The individual Clare best remembered from the night at the motel was also the most famous person in the room: then 30-year-old rugby league star Matthew Johns. It was the morning after the Logies when I first called him and he was in a buoyant mood, The Footy Show had just won a Logie. Johns wasn’t hostile, he was polite. He said he had been expecting a call like this for years, that he knew the incident would catch up with him one day. He was most worried about his family and the details we planned to broadcast. I carefully told Johns how distressed Clare was in the interview and the catastrophic effect the incident had had on her life. She had singled him out and I wanted him to do an interview so that his role that night would be clearly understood. He didn’t agree to the interview but subsequently said that he had left the room before the other men joined in.

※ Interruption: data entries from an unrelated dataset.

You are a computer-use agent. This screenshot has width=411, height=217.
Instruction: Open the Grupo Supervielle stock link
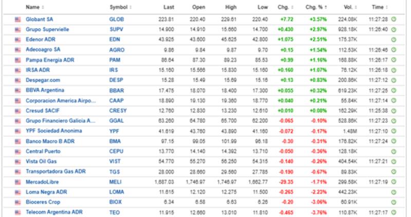tap(47, 29)
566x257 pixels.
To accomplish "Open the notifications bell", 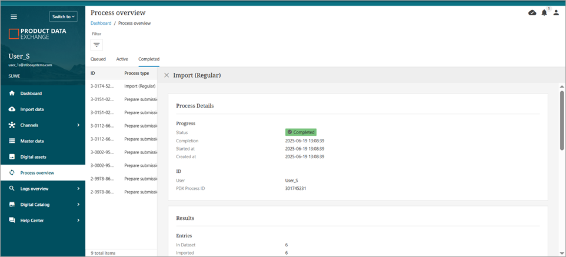I will (x=544, y=12).
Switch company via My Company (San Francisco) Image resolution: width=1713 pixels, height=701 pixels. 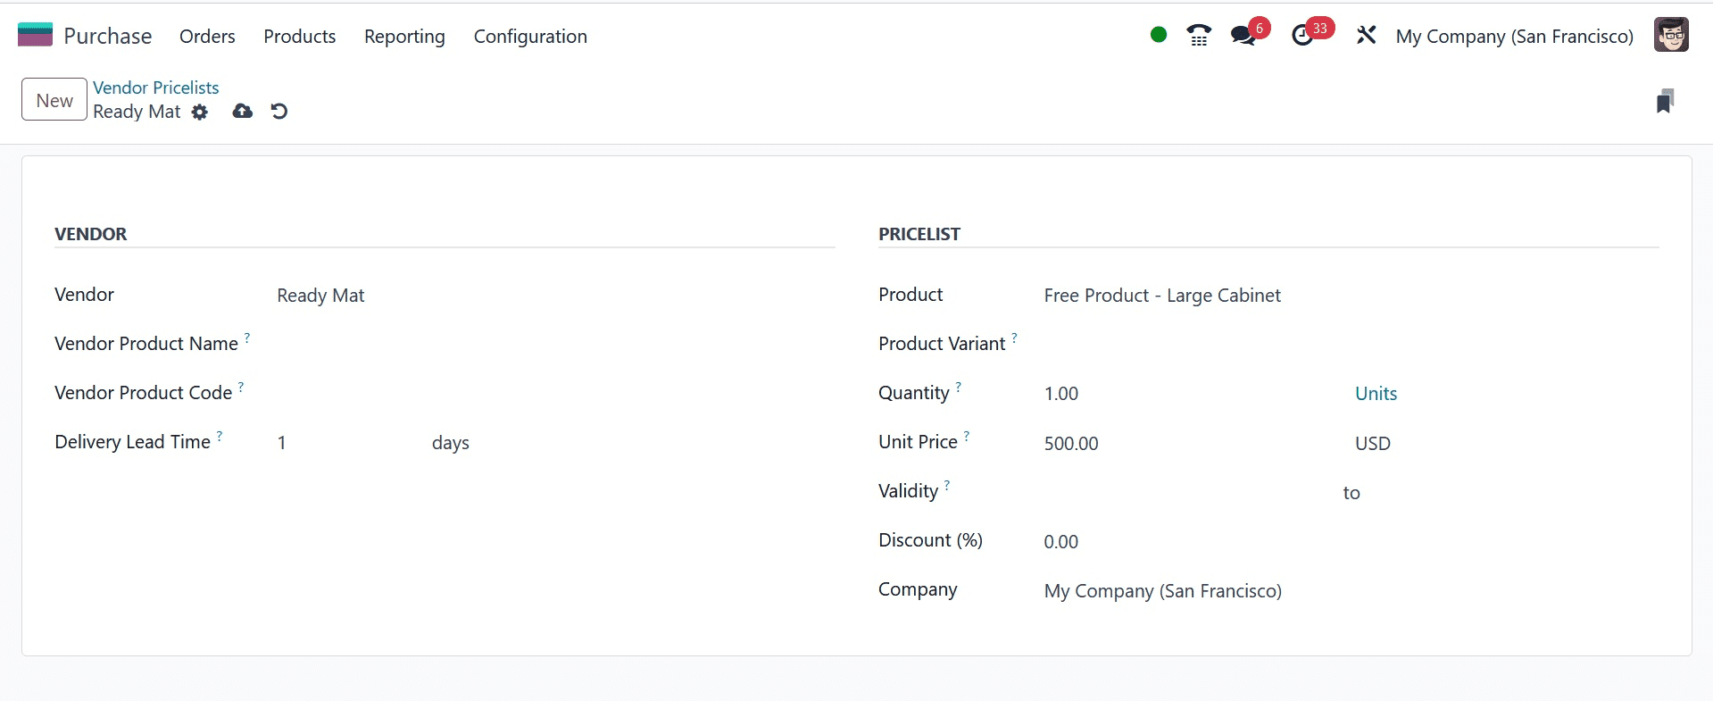[x=1514, y=37]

The researchers, Ivan and I tracked down as many of the Cronulla team and staff as we could. Some players and player – managers were abusive and threatening; one prominent player said it didn’t matter about the other players; only he and Johns mattered because they had ‘profiles’. Although some of the touring party provided details off the record, none of the other players and staff was willing to go on camera, ensuring the attention remained almost solely on the celebrity Matthew Johns.
As the broadcast approached, an increasingly nervous Johns rang again to check which details we were running; he also agreed the worst outcome would be for the media to go after the girl. We had warned Clare and all the program’s participants to expect a vitriolic response from some sections of the audience and the media. I don’t think any of us quite expected the force of it. Much of the coverage was positive and sincere, especially from the NRL as an organisation, but the negative responses were vicious in a way I had never seen. We urged Clare unsuccessfully to stay off Facebook and the internet; the anonymous attacks there were the worst. The Executive Producer and I worked around the clock for weeks, trying to protect Clare from some of these excesses, including media stories featuring people she didn’t remember ever meeting claiming to know her intimately in order to attack her credibility. Clare made a single statement:
They have got people speaking of me that are not my friends or people I have ever met. It feels like I am living in a nightmare. All I wanted to do was to make people aware of the culture and stop it happening to other girls.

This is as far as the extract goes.